The highlight was an emotional 10-minute speech from Joakim Noah — also a former Knick, albeit a forgettable one — who had Rose in tears.

It was purposefully scheduled to coincide with a game against the Knicks, who not only twice rostered Rose but are coached by his longtime sideline general, Thibodeau.

“It is so well deserved, and I think, for what [Rose] means to the city, the Bulls, the entire NBA,” Thibodeau said. “I had the opportunity to coach against him. So, I know how difficult that is, and then I had the good fortune to coach him. You see in the eyes of the opponent when they had to guard him. You could see the fear and the respect, and then his ability to play his best when his best was needed. In the big games, playoff games, and meaningful games, he went to a different level, and he did it against the best and was very authentic.”

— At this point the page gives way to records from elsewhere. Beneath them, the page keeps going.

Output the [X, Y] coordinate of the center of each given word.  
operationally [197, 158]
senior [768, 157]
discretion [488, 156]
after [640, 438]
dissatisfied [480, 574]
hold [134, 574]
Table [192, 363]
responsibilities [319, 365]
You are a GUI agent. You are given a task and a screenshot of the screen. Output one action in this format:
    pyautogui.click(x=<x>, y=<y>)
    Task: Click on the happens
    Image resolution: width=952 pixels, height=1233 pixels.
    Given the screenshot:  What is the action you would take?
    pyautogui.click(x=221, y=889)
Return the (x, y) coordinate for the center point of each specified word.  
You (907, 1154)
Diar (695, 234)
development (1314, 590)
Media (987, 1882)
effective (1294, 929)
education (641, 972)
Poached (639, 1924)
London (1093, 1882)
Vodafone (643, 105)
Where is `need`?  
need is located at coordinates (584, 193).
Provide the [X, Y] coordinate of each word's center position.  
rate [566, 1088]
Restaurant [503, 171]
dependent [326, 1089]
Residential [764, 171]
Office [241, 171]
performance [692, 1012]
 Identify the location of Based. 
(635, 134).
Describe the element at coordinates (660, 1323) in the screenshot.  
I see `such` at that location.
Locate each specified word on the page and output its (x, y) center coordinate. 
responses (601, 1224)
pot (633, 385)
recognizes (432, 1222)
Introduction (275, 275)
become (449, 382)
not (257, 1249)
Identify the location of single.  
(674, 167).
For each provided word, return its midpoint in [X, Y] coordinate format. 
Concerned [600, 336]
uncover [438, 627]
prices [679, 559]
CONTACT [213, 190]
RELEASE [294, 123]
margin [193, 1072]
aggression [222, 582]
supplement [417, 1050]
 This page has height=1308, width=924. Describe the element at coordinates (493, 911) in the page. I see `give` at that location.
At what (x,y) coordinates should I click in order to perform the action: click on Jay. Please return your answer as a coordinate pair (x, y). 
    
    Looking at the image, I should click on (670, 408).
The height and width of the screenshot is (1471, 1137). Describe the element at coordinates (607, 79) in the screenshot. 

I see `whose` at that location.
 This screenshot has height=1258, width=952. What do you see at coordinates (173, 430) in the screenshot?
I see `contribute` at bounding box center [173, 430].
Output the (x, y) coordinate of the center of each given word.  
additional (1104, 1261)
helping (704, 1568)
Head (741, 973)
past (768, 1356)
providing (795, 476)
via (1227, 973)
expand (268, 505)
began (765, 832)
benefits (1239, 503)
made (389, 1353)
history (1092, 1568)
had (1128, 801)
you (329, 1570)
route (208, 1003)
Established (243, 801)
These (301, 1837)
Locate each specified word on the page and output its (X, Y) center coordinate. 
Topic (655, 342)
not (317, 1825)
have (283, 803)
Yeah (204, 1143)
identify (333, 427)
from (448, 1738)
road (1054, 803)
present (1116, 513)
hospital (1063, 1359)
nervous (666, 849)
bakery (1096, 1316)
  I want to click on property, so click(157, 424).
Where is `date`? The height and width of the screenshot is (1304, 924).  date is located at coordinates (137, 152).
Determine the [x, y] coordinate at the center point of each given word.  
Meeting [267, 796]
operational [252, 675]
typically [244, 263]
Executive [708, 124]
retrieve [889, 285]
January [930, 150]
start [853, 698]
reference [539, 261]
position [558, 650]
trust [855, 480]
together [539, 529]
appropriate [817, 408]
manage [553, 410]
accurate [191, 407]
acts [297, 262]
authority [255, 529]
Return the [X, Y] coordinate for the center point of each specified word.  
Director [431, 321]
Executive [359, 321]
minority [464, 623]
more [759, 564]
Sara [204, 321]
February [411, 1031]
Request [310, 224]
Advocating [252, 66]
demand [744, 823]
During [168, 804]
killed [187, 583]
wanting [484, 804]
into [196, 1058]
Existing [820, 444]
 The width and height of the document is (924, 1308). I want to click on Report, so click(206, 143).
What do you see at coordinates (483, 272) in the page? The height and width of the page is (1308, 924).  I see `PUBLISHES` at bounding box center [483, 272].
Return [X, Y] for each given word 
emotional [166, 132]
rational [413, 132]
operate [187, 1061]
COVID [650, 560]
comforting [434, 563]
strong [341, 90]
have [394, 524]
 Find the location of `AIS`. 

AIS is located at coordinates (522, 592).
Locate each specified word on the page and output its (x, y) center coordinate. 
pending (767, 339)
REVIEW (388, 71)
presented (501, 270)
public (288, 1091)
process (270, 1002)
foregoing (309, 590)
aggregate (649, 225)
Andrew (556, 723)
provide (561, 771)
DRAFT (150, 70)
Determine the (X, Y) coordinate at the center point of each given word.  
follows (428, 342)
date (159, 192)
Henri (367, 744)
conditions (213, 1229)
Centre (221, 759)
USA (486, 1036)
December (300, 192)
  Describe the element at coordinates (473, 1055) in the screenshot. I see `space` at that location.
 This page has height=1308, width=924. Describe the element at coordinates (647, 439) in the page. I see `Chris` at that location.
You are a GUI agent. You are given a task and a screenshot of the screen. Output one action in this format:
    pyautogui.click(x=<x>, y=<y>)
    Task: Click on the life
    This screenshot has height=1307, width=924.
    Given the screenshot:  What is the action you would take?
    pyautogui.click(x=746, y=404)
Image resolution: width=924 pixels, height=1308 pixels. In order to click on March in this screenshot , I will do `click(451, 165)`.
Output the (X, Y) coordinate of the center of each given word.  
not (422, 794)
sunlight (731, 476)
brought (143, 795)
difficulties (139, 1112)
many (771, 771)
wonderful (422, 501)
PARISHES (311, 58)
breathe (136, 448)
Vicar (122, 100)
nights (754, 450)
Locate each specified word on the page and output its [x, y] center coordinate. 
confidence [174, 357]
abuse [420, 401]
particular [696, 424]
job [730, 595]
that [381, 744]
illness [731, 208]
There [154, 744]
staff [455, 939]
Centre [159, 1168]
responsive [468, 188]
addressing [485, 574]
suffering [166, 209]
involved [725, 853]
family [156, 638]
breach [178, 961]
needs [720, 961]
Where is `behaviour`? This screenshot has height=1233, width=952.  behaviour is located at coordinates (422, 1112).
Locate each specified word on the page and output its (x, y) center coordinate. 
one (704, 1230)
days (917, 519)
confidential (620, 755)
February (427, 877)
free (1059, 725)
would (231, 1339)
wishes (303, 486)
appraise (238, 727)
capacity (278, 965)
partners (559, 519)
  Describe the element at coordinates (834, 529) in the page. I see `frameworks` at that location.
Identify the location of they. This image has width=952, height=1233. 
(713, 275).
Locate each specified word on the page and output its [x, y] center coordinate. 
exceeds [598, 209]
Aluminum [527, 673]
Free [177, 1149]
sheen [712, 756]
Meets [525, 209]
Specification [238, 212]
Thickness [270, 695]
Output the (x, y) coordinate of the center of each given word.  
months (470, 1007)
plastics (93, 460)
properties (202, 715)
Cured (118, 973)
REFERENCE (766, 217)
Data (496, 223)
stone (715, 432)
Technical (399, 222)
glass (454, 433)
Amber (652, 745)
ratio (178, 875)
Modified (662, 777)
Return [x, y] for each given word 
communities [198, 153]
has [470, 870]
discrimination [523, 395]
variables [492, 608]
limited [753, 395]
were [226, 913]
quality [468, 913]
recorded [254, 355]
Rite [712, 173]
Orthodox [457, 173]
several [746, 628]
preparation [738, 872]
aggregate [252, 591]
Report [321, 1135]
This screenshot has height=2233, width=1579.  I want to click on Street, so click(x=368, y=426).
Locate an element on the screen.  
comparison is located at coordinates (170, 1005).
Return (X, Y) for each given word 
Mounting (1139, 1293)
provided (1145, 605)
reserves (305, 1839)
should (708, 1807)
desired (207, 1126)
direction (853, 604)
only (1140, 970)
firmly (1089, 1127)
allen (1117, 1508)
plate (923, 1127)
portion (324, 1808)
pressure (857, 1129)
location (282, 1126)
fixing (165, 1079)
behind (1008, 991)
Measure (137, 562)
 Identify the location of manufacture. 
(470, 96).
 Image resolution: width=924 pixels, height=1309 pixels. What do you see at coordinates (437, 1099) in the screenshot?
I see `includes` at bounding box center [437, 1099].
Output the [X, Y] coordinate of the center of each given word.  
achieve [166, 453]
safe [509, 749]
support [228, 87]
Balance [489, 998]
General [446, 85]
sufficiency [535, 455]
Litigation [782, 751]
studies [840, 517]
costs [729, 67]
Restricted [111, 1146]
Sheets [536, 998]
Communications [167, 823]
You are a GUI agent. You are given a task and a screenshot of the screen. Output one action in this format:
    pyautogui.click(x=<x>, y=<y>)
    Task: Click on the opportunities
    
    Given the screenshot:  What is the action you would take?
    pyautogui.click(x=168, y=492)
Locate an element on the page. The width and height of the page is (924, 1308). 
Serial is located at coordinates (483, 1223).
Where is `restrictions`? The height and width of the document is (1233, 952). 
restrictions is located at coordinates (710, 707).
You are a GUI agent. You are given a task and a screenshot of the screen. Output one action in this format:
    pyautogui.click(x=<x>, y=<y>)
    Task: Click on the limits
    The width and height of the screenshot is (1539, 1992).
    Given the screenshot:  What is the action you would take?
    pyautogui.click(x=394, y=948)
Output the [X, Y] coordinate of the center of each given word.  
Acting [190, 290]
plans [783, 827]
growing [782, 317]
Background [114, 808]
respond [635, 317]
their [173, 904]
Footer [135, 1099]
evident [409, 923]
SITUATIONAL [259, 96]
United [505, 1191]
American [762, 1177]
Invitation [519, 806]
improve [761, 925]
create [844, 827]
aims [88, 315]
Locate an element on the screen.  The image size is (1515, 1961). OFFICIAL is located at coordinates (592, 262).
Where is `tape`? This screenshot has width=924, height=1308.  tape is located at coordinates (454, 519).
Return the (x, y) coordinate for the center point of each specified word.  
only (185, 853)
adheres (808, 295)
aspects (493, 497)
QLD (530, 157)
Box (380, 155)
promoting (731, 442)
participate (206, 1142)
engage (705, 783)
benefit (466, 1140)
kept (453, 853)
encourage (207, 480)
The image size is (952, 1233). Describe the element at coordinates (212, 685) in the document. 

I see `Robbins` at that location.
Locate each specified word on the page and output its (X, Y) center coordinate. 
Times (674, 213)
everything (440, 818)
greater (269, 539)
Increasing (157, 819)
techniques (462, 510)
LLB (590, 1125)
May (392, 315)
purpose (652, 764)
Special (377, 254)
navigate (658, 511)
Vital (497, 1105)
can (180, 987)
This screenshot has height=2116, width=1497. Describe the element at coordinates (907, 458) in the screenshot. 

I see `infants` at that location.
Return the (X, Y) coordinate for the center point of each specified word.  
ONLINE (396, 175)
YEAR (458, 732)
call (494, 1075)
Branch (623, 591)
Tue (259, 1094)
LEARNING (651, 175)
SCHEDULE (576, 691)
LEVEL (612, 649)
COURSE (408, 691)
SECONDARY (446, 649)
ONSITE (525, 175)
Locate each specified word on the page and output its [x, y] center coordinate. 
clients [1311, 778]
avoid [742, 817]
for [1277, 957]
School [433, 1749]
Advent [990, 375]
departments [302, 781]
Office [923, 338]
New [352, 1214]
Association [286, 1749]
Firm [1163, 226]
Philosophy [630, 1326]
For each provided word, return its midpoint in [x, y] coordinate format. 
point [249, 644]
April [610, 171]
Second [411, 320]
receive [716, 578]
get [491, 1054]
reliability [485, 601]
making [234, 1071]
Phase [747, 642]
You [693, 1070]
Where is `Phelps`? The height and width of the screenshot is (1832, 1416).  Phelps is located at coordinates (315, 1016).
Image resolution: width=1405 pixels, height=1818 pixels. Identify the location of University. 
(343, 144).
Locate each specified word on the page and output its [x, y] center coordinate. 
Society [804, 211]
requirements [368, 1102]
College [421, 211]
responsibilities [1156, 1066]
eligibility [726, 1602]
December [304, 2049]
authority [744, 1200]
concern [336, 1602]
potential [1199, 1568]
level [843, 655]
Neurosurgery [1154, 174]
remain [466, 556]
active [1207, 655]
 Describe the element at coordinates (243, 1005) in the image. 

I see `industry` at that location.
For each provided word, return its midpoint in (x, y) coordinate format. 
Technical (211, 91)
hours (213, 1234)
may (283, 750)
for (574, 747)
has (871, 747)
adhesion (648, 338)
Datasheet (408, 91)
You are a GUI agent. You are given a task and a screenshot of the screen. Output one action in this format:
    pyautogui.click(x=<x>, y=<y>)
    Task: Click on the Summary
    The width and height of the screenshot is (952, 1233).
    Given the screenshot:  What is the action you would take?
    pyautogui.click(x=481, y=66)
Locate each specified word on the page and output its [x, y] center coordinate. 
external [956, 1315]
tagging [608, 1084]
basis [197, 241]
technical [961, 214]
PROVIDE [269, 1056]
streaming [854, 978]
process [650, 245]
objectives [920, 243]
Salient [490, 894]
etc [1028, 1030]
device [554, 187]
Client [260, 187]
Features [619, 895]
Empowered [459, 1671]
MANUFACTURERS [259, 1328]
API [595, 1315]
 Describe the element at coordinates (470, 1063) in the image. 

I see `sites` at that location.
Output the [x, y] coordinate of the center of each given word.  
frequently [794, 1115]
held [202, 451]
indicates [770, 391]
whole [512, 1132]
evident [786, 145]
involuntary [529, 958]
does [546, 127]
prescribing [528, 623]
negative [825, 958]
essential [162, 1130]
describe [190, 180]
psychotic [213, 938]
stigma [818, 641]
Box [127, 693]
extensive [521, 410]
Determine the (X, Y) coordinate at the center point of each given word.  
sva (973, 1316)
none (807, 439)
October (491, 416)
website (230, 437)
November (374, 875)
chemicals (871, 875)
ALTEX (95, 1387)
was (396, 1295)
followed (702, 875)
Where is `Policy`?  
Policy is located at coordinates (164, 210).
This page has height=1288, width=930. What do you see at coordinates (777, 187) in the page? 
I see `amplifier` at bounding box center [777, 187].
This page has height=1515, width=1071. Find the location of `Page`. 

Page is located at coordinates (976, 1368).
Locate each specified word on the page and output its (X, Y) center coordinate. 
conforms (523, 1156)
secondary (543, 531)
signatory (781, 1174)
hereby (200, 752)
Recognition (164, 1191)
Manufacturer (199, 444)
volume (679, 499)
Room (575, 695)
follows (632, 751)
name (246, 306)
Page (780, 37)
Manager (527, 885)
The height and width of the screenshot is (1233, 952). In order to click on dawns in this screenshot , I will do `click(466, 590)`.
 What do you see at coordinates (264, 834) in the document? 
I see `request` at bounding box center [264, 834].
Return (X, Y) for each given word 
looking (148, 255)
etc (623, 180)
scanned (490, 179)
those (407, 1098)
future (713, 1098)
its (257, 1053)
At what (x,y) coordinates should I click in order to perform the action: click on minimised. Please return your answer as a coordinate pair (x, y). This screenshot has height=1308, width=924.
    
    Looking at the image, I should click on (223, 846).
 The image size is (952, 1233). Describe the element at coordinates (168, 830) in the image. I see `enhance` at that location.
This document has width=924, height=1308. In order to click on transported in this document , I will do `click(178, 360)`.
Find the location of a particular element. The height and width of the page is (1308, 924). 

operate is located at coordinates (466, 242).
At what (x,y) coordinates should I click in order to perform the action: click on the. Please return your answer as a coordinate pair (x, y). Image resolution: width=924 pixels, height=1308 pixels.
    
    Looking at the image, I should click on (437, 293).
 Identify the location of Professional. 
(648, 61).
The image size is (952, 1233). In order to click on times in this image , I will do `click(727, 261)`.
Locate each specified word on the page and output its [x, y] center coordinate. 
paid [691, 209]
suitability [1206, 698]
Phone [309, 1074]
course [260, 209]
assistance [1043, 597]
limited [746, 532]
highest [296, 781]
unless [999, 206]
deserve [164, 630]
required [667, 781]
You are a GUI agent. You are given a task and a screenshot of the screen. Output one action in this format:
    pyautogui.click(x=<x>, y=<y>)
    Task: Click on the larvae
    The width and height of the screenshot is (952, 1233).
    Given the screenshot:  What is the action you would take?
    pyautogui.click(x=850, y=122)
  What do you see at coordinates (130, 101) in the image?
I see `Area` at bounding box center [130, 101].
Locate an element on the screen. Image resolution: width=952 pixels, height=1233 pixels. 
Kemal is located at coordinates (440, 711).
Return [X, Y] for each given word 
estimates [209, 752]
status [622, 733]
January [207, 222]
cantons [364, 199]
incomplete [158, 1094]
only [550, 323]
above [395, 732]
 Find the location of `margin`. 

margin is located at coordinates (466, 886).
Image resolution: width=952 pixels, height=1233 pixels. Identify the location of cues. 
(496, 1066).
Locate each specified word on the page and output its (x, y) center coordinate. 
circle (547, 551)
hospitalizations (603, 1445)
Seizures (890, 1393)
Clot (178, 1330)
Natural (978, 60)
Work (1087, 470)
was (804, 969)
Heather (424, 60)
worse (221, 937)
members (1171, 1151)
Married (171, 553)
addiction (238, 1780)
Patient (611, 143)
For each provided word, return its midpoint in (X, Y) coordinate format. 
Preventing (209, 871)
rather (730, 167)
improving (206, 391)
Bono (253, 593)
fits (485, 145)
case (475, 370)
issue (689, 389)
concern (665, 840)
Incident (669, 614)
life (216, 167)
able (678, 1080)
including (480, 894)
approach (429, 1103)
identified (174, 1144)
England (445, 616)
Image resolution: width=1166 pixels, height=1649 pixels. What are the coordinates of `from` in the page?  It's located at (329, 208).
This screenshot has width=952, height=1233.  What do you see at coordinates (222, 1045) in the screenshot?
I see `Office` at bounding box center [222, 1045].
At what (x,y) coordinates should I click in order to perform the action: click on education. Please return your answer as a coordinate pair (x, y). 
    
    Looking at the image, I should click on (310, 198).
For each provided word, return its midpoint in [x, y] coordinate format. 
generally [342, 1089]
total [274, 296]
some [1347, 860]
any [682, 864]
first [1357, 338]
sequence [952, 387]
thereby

The Knicks played defense Saturday like they were trying to guard a prime Rose. And the entire game felt like a consequence of not enough depth to manage a tiring back-to-back.

Every Knicks starter logged at least 40 minutes in that 117-107 loss to the Thunder — the first time that’s happened for the franchise in the regular season since 2013.

When Thibodeau saw his lead dwindle from eight points to two, he called a timeout three minutes into the fourth quarter, reinserted the starters, and rode them the rest of the game.

He doesn’t trust his bench, which was predictable.

The Knicks exhausted so many resources building an elite starting lineup, it was left cobbling together a bench from second-round rookies, Precious Achiuwa’s Bird Rights and zero cap space.

The upside is the starters are producing even better than expected, hastening their cohesion by logging so much time together on the court.

But the downside is the Knicks aren’t built to withstand injuries — like the strained hamstring to Miles McBride — or tired legs from the starters.